WELCOME TO THE STRUHL LAB
Harvard Medical School
Department of Biological Chemistry and Molecular Pharmacology (BCMP)
240 Longwood Ave., Building C2, Rooms 315-325
Boston, MA 02115
The molecular mechanisms of transcriptional regulation are highly conserved among eukaryotes. Transcriptional regulation in response to environmental and developmental cues is mediated by the combinatorial and synergistic action of specific DNA-binding activators and repressors on components of the general transcription machinery and chromatin modifying activities. Much of the work in this laboratory combines genetic, molecular, and genomic approaches available in yeast to address fundamental questions about transcriptional regulatory mechanisms in living cells. In addition, we are defining physiological targets of human transcriptional regulatory proteins and chromatin modifications on a whole-genome basis using a novel microarray approach.
Transcriptional mechanisms in yeast: Current projects include 1) growth-regulated expression of ribosomal protein genes and activator-specific recruitment of TFIID, 2) novel aspects of signal transduction and gene regulation that occur during the response to osmotic stress, 3) how specific components of the basic transcription machinery are recruited to promoters in vivo under genetically and environmentally defined conditions, 4) mechanisms of global repression and gene silencing.
Relationship between chromatin structure and gene expression: Questions of interest include 1) the molecular basis for the relationship between histone acetylation and methylation with transcriptional activity, 2) genome-wide chromatin immunoprecipitation to determine whether and how individual nucleosome remodeling or histone modifying complexes are recruited to specific promoters, 3) a novel mechanism by which promoter regions are more accessible to nuclear proteins than non-promoter regions, 4) dynamics of chromatin modification in vivo .

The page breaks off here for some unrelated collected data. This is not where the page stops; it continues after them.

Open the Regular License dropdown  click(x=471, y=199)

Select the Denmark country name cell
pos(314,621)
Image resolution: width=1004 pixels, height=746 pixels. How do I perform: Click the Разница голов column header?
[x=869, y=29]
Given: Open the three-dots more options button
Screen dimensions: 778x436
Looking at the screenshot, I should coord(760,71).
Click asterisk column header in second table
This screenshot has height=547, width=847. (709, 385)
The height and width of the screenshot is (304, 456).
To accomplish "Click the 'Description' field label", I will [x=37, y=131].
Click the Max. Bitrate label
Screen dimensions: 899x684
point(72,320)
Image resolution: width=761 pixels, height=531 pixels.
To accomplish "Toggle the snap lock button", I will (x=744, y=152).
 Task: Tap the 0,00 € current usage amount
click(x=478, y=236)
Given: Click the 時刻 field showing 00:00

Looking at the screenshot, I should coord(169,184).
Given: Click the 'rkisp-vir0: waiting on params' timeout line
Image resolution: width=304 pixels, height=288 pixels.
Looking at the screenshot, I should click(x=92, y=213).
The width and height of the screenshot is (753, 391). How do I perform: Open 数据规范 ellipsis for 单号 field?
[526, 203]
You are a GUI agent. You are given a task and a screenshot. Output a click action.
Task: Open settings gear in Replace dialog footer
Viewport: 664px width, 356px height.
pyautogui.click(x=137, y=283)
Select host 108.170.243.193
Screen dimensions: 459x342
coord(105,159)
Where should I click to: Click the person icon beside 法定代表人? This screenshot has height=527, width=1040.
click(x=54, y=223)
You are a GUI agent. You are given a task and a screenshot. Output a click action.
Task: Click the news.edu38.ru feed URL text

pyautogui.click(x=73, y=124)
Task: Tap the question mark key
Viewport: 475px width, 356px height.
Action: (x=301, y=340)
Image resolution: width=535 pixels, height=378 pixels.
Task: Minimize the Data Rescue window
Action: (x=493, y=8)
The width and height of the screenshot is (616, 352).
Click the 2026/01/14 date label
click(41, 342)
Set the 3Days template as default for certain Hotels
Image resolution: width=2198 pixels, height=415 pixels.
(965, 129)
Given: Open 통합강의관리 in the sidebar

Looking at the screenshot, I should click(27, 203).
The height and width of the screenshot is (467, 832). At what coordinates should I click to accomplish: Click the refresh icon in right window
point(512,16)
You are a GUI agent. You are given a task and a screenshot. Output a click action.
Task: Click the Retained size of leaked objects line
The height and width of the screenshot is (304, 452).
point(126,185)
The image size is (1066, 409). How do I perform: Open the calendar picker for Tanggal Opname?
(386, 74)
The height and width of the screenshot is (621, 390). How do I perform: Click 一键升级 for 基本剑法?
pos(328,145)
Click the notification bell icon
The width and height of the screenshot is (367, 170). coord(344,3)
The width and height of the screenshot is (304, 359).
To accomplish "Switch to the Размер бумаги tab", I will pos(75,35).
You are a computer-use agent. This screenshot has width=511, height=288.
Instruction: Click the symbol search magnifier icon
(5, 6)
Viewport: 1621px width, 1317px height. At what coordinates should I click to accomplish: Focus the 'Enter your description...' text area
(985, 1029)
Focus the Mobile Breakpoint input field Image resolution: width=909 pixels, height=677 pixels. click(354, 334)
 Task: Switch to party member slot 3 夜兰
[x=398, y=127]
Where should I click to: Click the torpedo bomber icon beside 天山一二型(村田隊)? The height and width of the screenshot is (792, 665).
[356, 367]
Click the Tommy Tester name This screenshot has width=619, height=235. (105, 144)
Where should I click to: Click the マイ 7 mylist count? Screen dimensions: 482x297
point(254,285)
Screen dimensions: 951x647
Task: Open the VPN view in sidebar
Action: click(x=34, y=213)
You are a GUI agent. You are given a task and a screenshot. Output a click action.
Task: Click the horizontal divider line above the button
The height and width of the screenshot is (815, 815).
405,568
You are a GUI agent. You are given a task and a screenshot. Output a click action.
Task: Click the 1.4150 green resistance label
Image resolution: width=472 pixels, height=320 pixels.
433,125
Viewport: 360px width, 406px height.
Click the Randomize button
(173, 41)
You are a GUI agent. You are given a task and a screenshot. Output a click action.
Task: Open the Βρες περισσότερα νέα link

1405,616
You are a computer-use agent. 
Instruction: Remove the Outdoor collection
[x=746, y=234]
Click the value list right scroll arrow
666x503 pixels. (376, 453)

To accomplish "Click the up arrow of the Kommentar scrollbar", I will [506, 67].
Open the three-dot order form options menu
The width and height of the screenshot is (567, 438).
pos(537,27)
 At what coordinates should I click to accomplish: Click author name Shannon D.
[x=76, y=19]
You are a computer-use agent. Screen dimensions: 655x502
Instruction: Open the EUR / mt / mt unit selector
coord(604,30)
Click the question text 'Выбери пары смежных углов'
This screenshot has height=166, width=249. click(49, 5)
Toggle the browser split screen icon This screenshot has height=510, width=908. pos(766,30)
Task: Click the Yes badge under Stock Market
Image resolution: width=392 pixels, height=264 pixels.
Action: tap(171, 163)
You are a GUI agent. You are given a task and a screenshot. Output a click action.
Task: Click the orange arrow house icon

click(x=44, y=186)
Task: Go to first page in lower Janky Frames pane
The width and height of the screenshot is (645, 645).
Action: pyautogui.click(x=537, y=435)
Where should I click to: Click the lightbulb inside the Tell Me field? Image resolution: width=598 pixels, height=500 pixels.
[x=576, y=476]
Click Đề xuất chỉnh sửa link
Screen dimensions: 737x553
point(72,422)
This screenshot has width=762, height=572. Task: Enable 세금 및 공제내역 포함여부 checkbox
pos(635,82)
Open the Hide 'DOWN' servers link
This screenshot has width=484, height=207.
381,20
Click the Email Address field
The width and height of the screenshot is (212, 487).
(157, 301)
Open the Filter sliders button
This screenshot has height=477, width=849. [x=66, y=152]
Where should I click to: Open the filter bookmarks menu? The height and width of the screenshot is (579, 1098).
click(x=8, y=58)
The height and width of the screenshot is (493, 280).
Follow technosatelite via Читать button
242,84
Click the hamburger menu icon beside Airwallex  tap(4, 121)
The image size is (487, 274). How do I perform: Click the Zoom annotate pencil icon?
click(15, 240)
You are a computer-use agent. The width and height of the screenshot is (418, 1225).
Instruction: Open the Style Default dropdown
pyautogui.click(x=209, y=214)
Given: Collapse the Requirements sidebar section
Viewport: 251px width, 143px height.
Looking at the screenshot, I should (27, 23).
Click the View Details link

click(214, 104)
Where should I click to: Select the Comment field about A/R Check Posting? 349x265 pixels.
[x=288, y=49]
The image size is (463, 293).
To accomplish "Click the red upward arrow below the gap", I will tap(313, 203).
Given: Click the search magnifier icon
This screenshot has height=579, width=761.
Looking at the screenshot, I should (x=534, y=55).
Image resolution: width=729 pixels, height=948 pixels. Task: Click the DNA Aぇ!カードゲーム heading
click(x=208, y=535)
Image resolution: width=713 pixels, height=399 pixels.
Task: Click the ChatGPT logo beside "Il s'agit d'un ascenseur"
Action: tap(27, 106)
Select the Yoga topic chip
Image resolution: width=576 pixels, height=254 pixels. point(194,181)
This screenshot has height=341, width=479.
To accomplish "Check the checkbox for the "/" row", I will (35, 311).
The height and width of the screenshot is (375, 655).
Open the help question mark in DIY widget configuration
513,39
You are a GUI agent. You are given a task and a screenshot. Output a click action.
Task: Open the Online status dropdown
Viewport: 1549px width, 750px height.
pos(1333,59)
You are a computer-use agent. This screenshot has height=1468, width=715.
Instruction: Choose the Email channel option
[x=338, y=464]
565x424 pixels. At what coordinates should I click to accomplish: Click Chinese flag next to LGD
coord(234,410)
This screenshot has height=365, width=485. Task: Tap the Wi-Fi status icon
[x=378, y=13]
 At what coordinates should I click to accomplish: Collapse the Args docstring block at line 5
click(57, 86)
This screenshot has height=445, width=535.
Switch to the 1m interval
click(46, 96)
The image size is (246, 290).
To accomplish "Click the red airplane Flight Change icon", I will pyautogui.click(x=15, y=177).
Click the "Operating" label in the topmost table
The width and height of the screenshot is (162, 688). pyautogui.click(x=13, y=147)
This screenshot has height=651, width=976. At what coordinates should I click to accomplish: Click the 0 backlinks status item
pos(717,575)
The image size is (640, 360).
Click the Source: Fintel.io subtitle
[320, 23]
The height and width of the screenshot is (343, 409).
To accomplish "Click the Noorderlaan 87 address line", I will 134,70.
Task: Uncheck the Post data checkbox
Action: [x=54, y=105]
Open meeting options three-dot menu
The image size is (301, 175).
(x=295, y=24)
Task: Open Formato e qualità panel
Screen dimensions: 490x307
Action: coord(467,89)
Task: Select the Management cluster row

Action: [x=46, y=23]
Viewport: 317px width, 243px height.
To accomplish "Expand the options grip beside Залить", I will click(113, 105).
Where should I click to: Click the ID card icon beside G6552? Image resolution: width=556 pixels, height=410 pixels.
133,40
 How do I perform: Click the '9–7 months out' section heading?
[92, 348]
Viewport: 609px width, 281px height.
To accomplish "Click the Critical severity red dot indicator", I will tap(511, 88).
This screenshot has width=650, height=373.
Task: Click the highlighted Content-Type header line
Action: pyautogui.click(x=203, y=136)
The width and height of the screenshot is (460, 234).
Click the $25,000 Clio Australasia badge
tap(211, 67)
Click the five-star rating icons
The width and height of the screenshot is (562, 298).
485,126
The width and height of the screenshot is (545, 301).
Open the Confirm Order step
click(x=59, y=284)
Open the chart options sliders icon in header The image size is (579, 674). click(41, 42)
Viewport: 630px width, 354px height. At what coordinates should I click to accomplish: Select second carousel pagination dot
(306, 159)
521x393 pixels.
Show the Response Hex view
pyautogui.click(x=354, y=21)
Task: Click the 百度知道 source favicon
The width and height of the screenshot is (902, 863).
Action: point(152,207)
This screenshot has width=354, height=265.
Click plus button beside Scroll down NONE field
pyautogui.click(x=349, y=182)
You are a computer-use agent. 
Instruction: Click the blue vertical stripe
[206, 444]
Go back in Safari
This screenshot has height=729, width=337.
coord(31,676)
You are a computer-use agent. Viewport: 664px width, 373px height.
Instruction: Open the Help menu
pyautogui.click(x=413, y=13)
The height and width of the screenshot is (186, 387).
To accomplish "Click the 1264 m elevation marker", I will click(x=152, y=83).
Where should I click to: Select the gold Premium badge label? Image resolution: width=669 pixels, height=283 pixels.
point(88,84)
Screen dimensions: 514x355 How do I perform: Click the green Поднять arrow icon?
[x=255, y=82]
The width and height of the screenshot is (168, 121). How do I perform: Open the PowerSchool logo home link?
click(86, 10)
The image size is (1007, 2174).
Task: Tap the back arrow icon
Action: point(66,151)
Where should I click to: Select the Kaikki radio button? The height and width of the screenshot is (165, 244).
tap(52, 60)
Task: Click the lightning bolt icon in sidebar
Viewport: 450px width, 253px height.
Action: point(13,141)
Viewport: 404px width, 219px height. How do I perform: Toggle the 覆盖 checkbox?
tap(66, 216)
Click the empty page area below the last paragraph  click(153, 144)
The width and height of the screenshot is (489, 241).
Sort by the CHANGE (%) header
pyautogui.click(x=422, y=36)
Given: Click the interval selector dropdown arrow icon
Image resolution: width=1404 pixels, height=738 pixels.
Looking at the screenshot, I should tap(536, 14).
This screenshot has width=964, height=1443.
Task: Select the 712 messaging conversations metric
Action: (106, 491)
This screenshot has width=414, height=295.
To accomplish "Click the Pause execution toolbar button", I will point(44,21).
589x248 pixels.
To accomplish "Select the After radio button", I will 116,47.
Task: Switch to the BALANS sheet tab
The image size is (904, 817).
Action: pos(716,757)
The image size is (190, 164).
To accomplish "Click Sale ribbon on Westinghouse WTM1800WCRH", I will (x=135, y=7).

Functional genomics in mammalian cells: In collaboration with Affymetrix, we are using novel microarrays that represent sequences of entire human chromosomes (soon to be the entire genome) to determine the in vivo binding sites of transcription factors (so far Myc, p53, and Sp1). Current emphasis is on obtaining whole chromosome maps of histone modifications, transcriptional silencing proteins, and oncoprotein and tumor suppressor proteins.